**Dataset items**
★ ★ ★

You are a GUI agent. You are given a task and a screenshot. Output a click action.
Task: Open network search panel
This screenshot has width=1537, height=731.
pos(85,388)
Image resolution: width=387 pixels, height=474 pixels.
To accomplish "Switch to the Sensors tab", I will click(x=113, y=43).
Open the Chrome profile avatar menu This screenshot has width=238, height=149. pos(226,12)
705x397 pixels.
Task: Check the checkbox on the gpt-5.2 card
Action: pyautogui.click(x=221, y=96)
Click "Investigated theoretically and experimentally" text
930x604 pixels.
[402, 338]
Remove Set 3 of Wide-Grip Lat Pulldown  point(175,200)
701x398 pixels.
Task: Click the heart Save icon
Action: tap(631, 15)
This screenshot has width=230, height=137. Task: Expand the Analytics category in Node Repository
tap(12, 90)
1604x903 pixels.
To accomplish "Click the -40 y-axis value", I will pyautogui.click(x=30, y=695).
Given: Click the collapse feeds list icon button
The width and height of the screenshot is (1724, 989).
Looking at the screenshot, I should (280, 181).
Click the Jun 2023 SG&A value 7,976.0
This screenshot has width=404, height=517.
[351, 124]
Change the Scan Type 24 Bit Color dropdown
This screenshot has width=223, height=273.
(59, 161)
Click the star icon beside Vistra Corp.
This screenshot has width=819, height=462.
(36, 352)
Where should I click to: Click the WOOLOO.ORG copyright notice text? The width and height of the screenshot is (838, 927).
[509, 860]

★ ★ ★

**Problem statement**
Rewrite the items above, replacing "The width and height of the screenshot is" with "The screenshot size is" and keeping every other part unchanged.

**Written response**
You are a GUI agent. You are given a task and a screenshot. Output a click action.
Task: Open network search panel
This screenshot has width=1537, height=731.
pos(85,388)
Image resolution: width=387 pixels, height=474 pixels.
To accomplish "Switch to the Sensors tab", I will click(x=113, y=43).
Open the Chrome profile avatar menu This screenshot has width=238, height=149. pos(226,12)
705x397 pixels.
Task: Check the checkbox on the gpt-5.2 card
Action: pyautogui.click(x=221, y=96)
Click "Investigated theoretically and experimentally" text
930x604 pixels.
[402, 338]
Remove Set 3 of Wide-Grip Lat Pulldown  point(175,200)
701x398 pixels.
Task: Click the heart Save icon
Action: tap(631, 15)
This screenshot has width=230, height=137. Task: Expand the Analytics category in Node Repository
tap(12, 90)
1604x903 pixels.
To accomplish "Click the -40 y-axis value", I will pyautogui.click(x=30, y=695).
Given: Click the collapse feeds list icon button
The screenshot size is (1724, 989).
Looking at the screenshot, I should (280, 181).
Click the Jun 2023 SG&A value 7,976.0
This screenshot has width=404, height=517.
[351, 124]
Change the Scan Type 24 Bit Color dropdown
This screenshot has width=223, height=273.
(59, 161)
Click the star icon beside Vistra Corp.
This screenshot has width=819, height=462.
(36, 352)
Where should I click to: Click the WOOLOO.ORG copyright notice text? The screenshot size is (838, 927).
[509, 860]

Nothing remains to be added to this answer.